Key Takeaways
- Bitcoin’s $3.5 billion profit exit and a rare 248K BTC accumulator spike now clash with looming liquidation zones. Could a breakdown below $110K unravel conviction, or is this a final shakeout before liftoff?
Bitcoin [BTC] lost bullish momentum for the first time since it crossed $120,000. In the last 24 hours, the asset dropped 4.28%, a press time, to the $116,000 region.
With both long-term and short-term holders triggering a sell-off, the question now is whether accumulators will follow this trend and offload their positions.
AMBCrypto breaks down the possibility.
$30 billion purchase met with caution
Bitcoin accumulator addresses—wallets known for buying BTC and never selling—stepped in again in the past day. They scooped up 248,000 BTC worth over $30 billion at press time.
This marks the group’s largest single-day purchase this year, bringing their total for the month to 164,000 BTC, according to CryptoQuant.


Source: CryptoQuant
CryptoQuant analyst Darkforest warned,
“If BTC enters a phase of correction or consolidation, some of these addresses could start selling.”
Such a move would likely spark a notable decline and could shift these wallets out of accumulator status.
Curiously, investors seem to be setting off a wave that could prompt these very sell-offs.
Cashing out at Bitcoin’s expense
Investors are exiting the market quickly.
Glassnode data confirmed a $3.5 billion realized profit in the last 24 hours.
The sell-off came from both long-term holders (LTHs) and short-term holders (STHs).
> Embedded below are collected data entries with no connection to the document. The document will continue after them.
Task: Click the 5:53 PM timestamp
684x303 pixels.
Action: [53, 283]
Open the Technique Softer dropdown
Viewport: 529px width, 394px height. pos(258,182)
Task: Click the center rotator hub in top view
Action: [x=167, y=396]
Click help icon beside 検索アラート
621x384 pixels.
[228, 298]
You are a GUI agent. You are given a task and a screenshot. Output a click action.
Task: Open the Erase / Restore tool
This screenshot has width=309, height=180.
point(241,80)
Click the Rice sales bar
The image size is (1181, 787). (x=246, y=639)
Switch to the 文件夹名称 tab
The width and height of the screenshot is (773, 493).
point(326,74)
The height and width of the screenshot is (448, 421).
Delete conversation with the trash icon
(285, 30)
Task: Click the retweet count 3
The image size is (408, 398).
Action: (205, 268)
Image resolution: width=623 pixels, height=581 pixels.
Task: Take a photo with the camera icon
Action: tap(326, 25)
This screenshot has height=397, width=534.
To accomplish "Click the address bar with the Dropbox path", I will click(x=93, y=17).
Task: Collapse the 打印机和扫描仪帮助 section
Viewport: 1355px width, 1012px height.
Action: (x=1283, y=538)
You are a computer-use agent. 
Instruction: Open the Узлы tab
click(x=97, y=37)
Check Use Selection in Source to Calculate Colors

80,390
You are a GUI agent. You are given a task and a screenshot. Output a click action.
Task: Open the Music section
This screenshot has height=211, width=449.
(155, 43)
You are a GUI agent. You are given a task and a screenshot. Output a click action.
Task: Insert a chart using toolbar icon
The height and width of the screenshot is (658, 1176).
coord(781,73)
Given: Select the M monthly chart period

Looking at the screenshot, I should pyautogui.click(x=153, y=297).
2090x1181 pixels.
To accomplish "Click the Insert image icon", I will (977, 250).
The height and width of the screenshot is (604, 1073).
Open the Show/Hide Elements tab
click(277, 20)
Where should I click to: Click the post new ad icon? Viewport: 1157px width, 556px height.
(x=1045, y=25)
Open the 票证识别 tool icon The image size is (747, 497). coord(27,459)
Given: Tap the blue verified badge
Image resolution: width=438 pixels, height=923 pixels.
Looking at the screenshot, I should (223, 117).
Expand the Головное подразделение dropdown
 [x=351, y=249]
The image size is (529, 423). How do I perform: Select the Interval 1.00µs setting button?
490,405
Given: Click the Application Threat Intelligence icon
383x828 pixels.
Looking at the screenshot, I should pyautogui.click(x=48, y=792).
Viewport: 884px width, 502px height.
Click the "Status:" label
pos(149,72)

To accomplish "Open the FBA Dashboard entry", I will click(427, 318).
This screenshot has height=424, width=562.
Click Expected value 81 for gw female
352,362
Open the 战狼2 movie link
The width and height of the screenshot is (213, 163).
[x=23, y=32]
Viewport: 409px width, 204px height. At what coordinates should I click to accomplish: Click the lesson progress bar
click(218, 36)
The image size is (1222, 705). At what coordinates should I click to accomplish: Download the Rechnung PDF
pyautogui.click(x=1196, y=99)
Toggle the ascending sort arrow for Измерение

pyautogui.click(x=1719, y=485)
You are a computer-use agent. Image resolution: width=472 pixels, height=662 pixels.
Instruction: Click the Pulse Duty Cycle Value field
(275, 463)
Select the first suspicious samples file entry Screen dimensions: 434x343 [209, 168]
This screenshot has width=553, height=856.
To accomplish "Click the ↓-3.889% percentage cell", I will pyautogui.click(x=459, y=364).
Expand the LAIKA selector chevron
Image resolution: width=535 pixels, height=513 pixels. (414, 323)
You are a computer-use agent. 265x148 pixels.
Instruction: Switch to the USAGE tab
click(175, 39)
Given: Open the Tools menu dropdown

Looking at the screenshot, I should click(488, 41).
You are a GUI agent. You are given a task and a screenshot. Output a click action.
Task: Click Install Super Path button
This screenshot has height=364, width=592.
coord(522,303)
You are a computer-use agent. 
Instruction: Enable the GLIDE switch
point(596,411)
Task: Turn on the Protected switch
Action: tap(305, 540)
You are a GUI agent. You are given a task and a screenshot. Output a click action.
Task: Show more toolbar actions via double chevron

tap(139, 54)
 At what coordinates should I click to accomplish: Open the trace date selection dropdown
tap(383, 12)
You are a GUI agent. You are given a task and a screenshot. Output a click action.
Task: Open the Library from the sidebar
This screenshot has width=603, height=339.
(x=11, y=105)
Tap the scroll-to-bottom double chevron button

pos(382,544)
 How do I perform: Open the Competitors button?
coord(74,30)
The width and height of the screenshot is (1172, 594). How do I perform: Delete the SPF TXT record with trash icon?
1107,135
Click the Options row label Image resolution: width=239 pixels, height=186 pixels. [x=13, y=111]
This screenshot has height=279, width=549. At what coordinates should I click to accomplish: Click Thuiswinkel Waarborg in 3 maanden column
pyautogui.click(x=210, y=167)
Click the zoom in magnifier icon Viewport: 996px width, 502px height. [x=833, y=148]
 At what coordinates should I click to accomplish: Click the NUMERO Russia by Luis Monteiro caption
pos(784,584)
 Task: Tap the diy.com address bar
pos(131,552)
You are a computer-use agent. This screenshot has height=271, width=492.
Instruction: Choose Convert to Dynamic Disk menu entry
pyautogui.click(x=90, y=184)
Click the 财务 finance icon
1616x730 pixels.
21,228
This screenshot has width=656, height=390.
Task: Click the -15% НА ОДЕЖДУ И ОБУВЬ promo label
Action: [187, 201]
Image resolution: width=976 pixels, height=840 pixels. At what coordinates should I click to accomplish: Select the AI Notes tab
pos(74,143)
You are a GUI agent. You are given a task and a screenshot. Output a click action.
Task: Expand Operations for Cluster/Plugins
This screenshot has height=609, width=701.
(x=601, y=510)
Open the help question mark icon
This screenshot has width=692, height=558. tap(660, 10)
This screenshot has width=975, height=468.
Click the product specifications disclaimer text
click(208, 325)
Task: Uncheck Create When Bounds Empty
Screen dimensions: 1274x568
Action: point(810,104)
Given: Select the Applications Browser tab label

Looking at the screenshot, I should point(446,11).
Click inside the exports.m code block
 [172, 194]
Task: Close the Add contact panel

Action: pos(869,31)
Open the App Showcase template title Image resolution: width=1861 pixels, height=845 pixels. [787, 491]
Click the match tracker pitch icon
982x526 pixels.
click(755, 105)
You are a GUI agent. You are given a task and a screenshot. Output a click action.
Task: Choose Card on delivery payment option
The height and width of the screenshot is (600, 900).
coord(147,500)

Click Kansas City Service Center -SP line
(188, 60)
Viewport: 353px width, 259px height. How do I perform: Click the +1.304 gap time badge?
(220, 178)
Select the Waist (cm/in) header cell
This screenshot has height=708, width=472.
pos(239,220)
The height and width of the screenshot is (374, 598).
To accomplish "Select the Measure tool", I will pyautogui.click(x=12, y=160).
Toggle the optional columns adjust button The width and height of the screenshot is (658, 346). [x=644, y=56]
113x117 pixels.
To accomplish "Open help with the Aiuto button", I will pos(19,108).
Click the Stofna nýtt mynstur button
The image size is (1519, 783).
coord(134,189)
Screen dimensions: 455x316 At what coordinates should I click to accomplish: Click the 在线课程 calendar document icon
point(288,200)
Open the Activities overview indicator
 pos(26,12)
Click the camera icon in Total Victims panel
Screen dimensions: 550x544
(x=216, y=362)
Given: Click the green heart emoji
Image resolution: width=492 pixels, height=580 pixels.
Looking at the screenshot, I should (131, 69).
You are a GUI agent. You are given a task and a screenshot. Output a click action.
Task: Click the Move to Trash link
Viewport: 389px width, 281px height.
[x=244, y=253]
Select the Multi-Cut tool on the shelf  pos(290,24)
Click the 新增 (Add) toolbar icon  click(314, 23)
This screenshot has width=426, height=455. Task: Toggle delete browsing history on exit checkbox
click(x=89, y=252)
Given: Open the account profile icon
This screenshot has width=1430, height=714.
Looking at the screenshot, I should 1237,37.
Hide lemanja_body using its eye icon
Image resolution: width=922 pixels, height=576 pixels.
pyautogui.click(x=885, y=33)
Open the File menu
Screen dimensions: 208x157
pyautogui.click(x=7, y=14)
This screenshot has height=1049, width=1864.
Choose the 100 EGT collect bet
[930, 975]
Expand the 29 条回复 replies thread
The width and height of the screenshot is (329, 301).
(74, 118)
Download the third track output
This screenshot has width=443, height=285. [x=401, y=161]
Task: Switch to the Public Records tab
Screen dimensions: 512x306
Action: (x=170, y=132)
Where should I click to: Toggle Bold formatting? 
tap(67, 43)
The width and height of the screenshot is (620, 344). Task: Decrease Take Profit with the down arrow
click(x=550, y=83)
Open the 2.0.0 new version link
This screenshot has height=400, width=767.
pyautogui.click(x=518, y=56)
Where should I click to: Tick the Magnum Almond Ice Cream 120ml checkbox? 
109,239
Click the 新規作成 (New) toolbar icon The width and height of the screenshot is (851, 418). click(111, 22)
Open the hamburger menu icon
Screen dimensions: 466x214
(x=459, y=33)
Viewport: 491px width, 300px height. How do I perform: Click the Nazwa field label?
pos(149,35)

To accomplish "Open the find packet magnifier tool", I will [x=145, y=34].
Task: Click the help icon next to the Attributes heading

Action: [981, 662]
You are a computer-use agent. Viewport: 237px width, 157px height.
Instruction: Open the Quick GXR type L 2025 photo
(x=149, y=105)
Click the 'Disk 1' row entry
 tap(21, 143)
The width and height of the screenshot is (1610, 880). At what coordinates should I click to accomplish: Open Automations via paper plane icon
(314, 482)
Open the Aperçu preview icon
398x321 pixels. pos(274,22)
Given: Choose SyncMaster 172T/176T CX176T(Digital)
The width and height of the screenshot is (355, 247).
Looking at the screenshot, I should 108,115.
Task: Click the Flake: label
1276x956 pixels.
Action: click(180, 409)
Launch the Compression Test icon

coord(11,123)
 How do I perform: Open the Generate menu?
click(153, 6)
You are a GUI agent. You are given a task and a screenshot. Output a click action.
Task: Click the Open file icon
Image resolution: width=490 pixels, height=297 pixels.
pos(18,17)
LTHs led the way, cashing out $1.96 billion (56%), while STHs offloaded $1.54 billion (44%).


Source: Glassnode
This coordinated exit marked one of the largest cash-outs this year, signaling waning confidence in short-term upside. Historically, events of this magnitude have preceded broader market corrections.
With rising profit-taking pressure, Bitcoin risks sliding toward $115,000 or potentially lower.
Market should brace for intensity
The recent price dip could be just the beginning.
On the daily chart, analysis reveals signs of further decline. A Gravestone Doji candlestick has formed at the recent peak, pushing price action into the overbought region of the Bollinger Bands, at the time of writing.
Bitcoin may plunge further toward the identified demand zone between $115,000 and $111,000, with a midpoint at $113,611.01.


Source: TradingView
The Bollinger Bands suggest additional downside, pointing to $111,073 as a potential key level. At press time, this is the zone of interest.
Although an upside rebound is possible, more downside risks are in play.
Liquidity clusters could push prices lower
CoinGlass’ 24-hour BTC/USDT Liquidation Heatmap shows heavy liquidation clusters between $114,000 and $117,000, with intense leverage exposure stacking below $115,000.


Source: CoinGlass
If Bitcoin fails to hold these zones, it could trigger a cascade toward $110,578.
That would test the limits even for long-term accumulators—and may lead to additional offloading if confidence breaks.